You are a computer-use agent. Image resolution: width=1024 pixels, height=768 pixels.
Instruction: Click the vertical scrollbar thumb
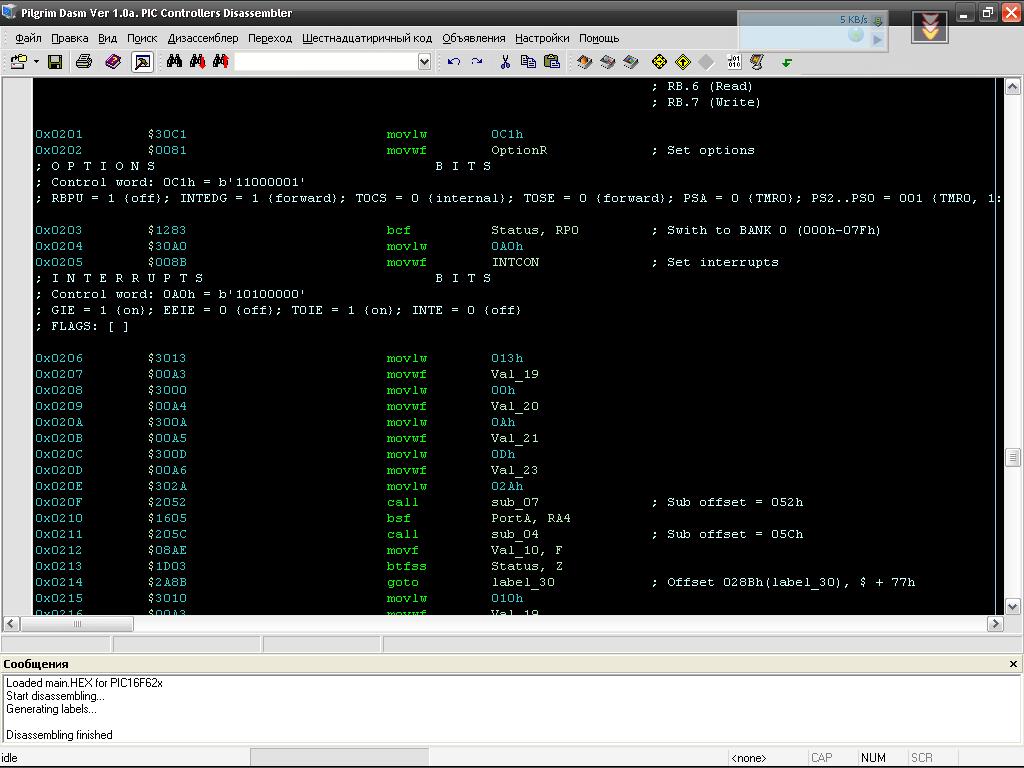[x=1012, y=458]
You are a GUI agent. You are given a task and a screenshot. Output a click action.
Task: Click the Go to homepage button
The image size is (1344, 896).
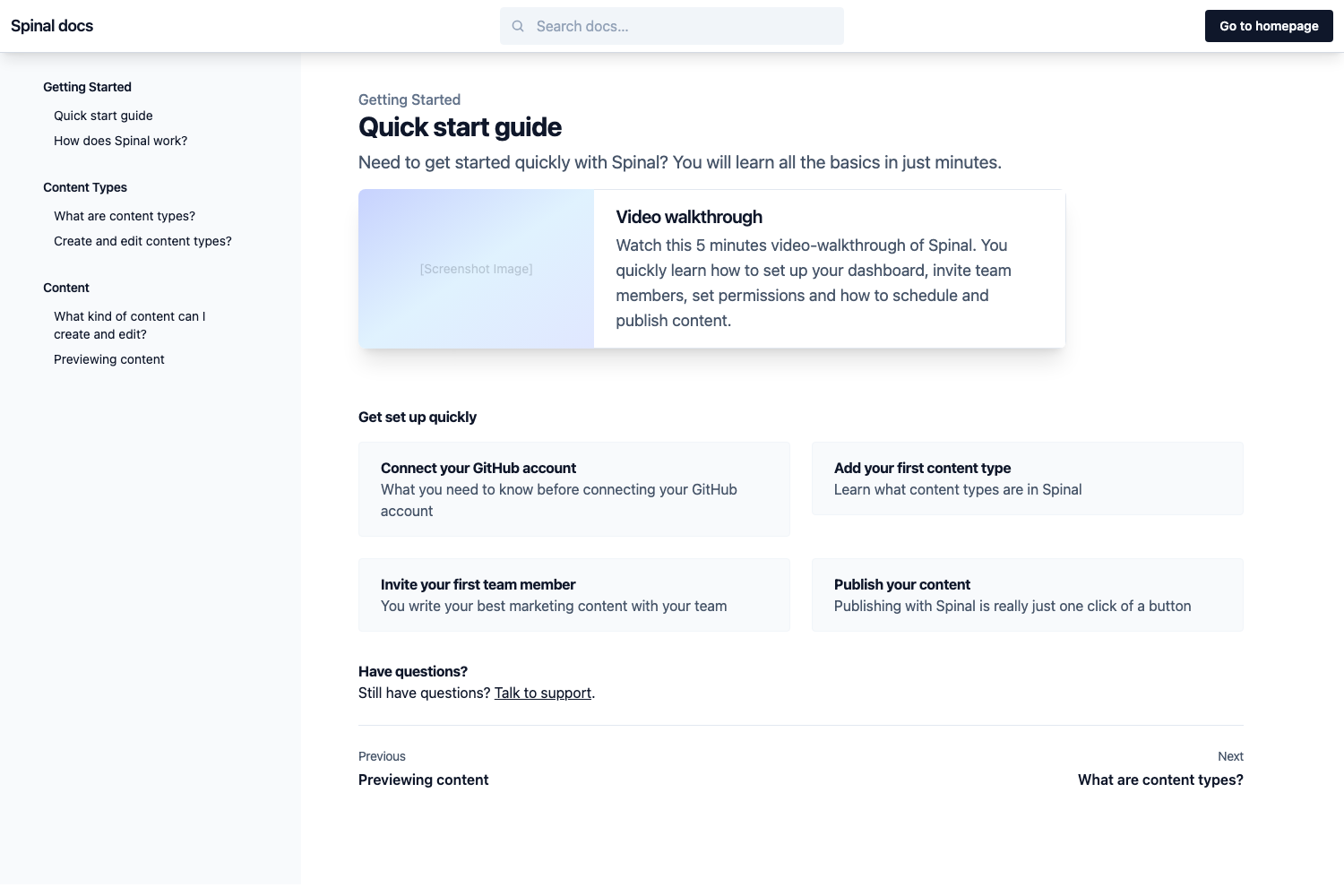[1269, 26]
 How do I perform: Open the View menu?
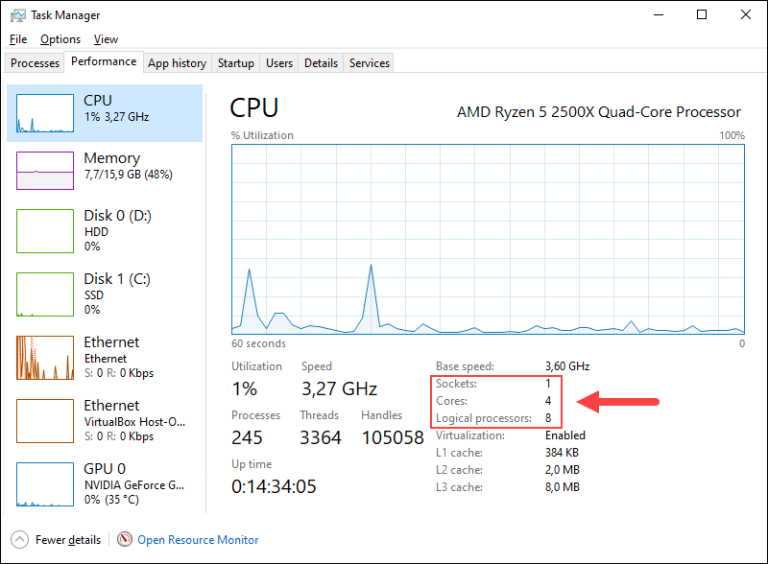click(106, 39)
-- -- --
#### Problem details
In the answer, retype exactly and only the lines from the one holding "The image size is (1344, 896)." through the end of the listing, keeping both ends and dropping every picture.

#### Task answer
The image size is (1344, 896).
[1269, 26]
 How do I perform: Open the View menu?
click(106, 39)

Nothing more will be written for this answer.